Kids on the Slope
Everybody's children are so special. It makes you wonder where all the ordinary grown-ups come from. Code 46
I'd never given it much thought to why high-school stories are popular.
Partly it's because it's such an impressionable age that any little bit of drama feels life-changing. Someone of the right age will identify, easily, and agonize with them. As an even slightly older viewer, you'll want to grab them by the lapels, yell at them that it's all going to seem irrelevant soon, that they don't need to overreact... but you can't.
But there's also life's rhythm.
We all walk at our own pace, and even people whom we think at one point will always trot beside us fall behind, cut ahead, take a side road, stop. High-school forces everyone, for a brief time, to walk at the same speed. Makes it easier to create shared memories.
Kids on the Slope is all about that rhythm. A theme here, a thread there, a harmony emerges phrase by phrase out of dissimilar instruments... then it all syncs... and it explodes into a dynamic, moving story about a few people improvising a friendship, riffing off each other's actions and music phrases, fighting to keep the tune going for as long as possible.
Sometimes the pianist pulls back; the drummer goes at it alone. The trumpet jumps to action. The older bass player strolls in. It all goes well while at least two of them strive to make it work. If one feels the other is not playing in sync, wants to solo instead, they won't stop and ask – that'd kill the tune. They'll keep playing, but change their style to try and solo as well. They'll clash. The harmony will vanish. The band will stop being a single being, become merely a group of people banging on instruments at the same place.
The tune that had enthralled you will disappear. And you'll hang around in a poorly lit corner, nursing your bourbon, hoping they'll get their groove back before too long has passed, before they forget how to make magic come out of lifeless metal and wood.

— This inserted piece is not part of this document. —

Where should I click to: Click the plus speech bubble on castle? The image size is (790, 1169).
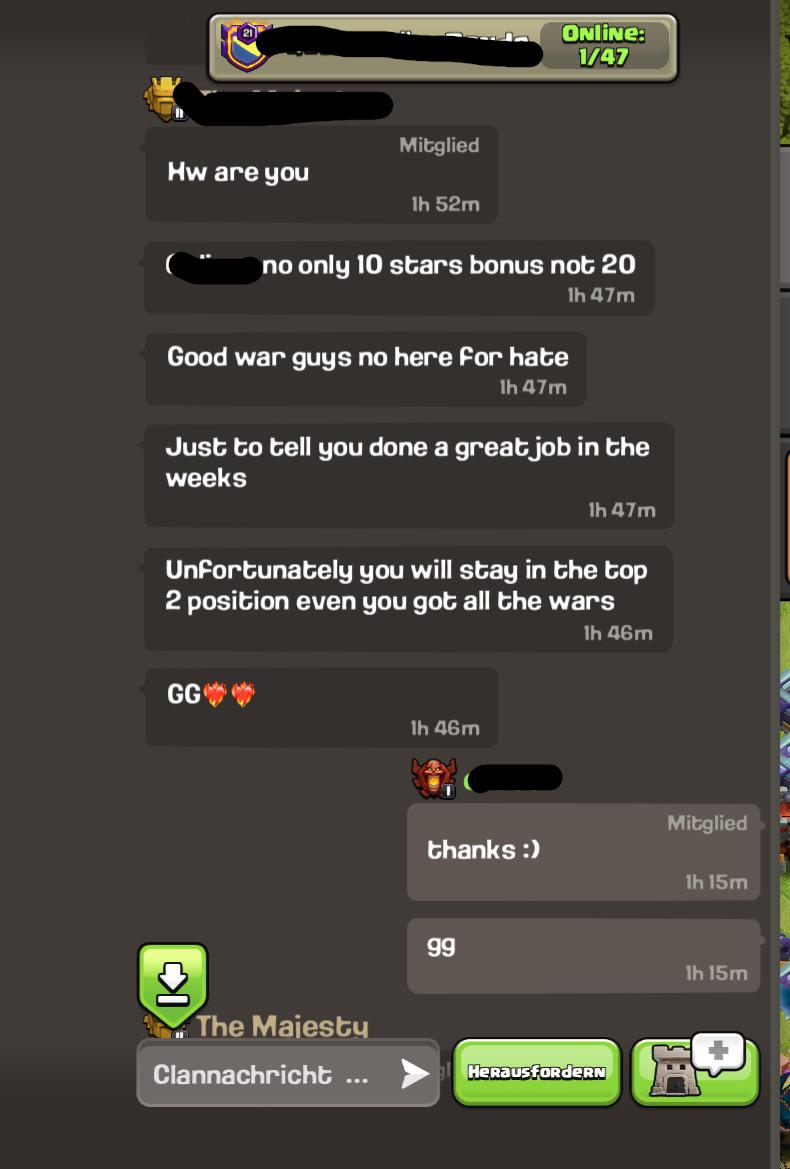click(x=718, y=1052)
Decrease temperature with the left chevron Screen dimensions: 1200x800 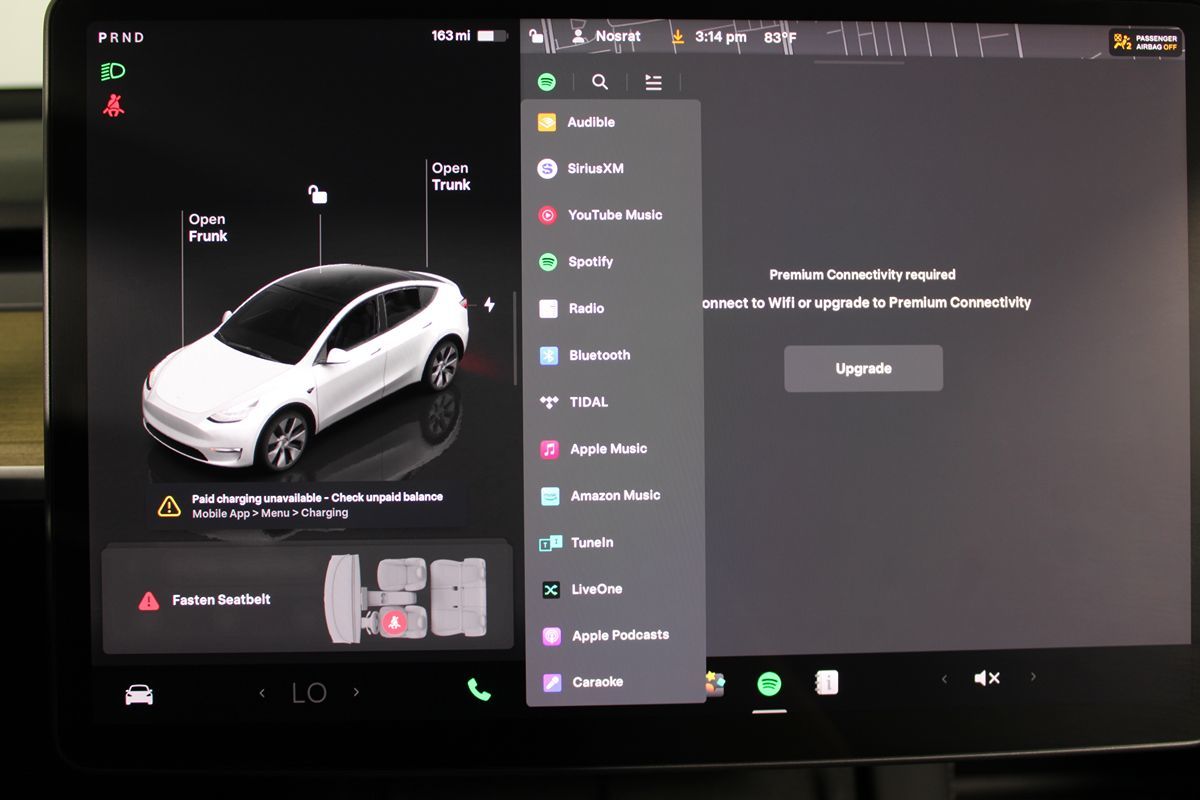pos(263,693)
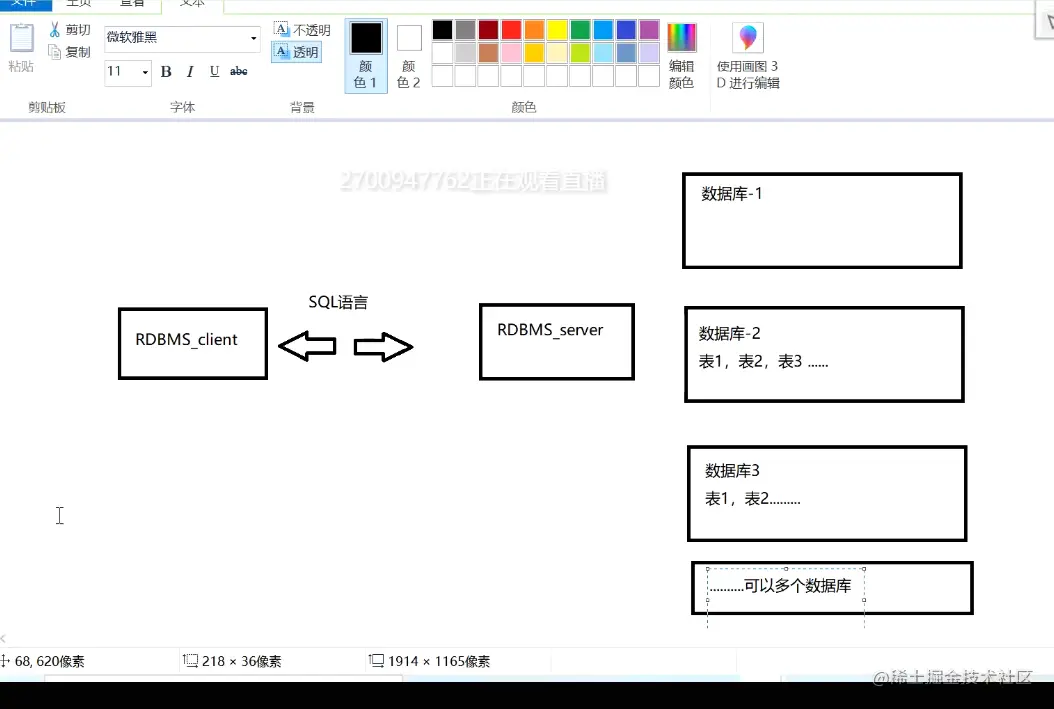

In jazz, the performance is the thing. The live interaction that cannot be repeated. It's a snapshot of the musician's life influences up to that moment in time. It's ephemeral. And it's over before you realize it.
I didn't find out until it had ended that it was created by Watanabe Shinichirō and Kanno Yōko. I'm glad I didn't know, or I would have expected this weaponized nostalgia neurotoxin, this yearning for people you haven't actually met, this sudden emptiness as the music stops.